# [Ziel der Übung]
Nenne bitte, wen Francis Fukuyama laut dem Text über Identitätspolitik in seinem 2018 erschienenen Buch mit keinem Wort erwähnt.

In zwei Punkten wirkt aber vor allem die konservative Kritik fort. Erstens: Identität scheint vor allem da ein Problem zu sein, wo sie von gesellschaftlich marginalen Gruppen betont wird. Schon Bloom schalt eigentlich einen Großteil seiner Zeitgenossen in seiner Philippika vom Niedergang des amerikanischen Geistes, thematisierte Rockmusik und Woody Allen, Campuskultur und die Business-Community; als er aber dann in Fernsehsendungen saß, ging es plötzlich vor allem um Afroamerikaner und Feministinnen. Zweitens: die tatsächliche identitätspolitische Traditionslinie wird komplett ausgeklammert. Wenn Francis Fukuyama z.B. in seinem 2018 erschienen Buch Identity davor warnt, dass westliche Demokratien an Identitätspolitik „zerbrechen“, dann erwähnt er Audre Lorde, Gloria Anzaldua oder das Combahee River Collective mit keinem Wort – Rieff, Lasch und Bloom hingegen schon.

# [Ausgangsdaten]
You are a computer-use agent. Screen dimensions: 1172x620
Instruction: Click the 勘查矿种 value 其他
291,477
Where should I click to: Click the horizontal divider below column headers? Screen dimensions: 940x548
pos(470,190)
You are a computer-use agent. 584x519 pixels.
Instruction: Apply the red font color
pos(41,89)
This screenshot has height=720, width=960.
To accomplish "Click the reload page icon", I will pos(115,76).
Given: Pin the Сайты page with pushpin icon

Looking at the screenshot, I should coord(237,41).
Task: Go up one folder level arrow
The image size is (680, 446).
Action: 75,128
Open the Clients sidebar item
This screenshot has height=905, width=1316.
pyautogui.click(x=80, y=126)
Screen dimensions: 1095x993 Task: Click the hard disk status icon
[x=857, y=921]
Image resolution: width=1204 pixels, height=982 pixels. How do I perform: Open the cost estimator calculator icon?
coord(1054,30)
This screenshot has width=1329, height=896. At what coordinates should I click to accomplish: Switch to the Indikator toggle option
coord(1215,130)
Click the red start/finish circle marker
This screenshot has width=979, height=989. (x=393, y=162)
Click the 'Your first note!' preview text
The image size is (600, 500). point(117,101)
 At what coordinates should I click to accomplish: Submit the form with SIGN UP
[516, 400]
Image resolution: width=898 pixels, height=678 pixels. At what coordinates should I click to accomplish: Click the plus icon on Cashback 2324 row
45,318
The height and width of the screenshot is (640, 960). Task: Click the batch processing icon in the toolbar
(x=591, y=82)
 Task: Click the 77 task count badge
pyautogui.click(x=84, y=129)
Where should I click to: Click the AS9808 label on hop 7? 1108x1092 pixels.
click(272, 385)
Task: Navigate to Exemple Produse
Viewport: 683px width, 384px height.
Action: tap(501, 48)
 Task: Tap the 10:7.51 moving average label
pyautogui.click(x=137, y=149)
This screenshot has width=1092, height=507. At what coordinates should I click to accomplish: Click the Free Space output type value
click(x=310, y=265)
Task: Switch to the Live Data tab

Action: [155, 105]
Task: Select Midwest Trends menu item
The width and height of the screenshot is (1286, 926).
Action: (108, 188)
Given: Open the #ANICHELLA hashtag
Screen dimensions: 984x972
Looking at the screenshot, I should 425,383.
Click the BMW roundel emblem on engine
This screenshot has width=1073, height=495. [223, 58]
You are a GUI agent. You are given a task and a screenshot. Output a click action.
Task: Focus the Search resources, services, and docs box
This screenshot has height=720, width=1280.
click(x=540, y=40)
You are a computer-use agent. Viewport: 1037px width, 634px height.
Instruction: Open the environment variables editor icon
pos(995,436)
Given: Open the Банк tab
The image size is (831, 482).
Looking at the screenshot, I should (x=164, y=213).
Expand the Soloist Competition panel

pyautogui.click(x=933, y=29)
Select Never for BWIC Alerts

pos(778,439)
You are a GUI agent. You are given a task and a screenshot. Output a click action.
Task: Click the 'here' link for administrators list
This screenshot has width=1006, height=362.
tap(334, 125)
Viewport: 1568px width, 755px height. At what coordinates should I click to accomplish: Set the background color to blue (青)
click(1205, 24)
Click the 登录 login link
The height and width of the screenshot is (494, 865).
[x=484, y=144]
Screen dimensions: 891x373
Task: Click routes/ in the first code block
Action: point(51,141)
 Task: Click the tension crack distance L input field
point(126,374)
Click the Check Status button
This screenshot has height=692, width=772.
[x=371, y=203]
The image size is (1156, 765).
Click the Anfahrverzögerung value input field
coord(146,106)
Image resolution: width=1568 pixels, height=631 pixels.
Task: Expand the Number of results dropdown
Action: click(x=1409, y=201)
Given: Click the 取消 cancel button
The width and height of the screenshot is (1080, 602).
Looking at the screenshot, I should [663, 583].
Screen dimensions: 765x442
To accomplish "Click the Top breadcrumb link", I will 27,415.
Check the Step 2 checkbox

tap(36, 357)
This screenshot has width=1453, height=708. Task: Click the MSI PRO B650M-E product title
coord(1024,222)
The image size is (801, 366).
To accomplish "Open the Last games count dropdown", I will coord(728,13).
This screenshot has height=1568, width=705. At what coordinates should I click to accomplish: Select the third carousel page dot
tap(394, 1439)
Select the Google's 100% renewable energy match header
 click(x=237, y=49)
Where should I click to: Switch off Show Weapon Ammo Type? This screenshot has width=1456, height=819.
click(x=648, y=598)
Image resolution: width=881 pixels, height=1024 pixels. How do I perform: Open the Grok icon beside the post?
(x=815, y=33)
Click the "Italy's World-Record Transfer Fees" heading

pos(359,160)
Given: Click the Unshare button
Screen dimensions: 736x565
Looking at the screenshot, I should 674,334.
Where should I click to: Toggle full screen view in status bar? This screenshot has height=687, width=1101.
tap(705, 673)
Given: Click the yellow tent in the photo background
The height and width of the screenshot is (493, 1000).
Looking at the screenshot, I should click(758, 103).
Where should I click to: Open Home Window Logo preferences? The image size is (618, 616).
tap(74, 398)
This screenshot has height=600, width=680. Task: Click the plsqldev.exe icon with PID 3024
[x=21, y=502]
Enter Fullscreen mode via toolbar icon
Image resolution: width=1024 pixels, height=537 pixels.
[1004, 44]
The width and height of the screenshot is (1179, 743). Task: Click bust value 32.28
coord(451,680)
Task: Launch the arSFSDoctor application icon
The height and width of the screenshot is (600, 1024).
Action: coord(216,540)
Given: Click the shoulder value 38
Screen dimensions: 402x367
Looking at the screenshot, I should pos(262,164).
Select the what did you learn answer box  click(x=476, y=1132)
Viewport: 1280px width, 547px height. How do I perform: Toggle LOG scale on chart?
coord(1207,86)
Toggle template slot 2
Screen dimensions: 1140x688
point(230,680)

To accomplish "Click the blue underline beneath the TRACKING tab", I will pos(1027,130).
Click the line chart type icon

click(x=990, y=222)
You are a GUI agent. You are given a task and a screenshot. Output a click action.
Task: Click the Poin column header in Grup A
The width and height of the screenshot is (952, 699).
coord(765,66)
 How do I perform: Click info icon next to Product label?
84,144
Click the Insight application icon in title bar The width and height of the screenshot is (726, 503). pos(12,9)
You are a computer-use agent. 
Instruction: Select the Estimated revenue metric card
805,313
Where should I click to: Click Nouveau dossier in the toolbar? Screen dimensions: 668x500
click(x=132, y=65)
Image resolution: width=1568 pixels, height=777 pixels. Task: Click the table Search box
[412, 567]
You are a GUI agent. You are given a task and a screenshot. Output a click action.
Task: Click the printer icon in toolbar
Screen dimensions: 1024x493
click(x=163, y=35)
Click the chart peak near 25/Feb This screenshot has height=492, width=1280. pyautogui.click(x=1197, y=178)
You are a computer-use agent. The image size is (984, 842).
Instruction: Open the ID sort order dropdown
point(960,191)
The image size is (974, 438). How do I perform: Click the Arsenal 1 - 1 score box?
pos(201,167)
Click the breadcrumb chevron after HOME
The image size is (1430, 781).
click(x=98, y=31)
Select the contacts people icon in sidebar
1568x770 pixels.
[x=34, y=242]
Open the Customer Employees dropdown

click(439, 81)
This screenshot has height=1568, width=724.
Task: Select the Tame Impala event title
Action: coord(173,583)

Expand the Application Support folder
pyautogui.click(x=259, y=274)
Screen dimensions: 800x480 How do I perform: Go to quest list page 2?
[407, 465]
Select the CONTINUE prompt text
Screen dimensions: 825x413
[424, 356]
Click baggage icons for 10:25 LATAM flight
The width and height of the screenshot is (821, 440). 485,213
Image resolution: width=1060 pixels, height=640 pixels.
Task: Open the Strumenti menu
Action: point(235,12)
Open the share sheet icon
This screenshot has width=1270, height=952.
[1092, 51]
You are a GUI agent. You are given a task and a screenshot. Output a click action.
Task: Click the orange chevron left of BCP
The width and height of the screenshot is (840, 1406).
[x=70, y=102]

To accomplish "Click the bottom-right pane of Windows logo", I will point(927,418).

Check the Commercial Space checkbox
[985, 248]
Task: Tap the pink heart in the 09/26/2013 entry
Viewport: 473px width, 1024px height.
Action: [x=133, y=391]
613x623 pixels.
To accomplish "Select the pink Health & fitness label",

# [Ergebnis]
Audre Lorde, Gloria Anzaldua und das Combahee River Collective.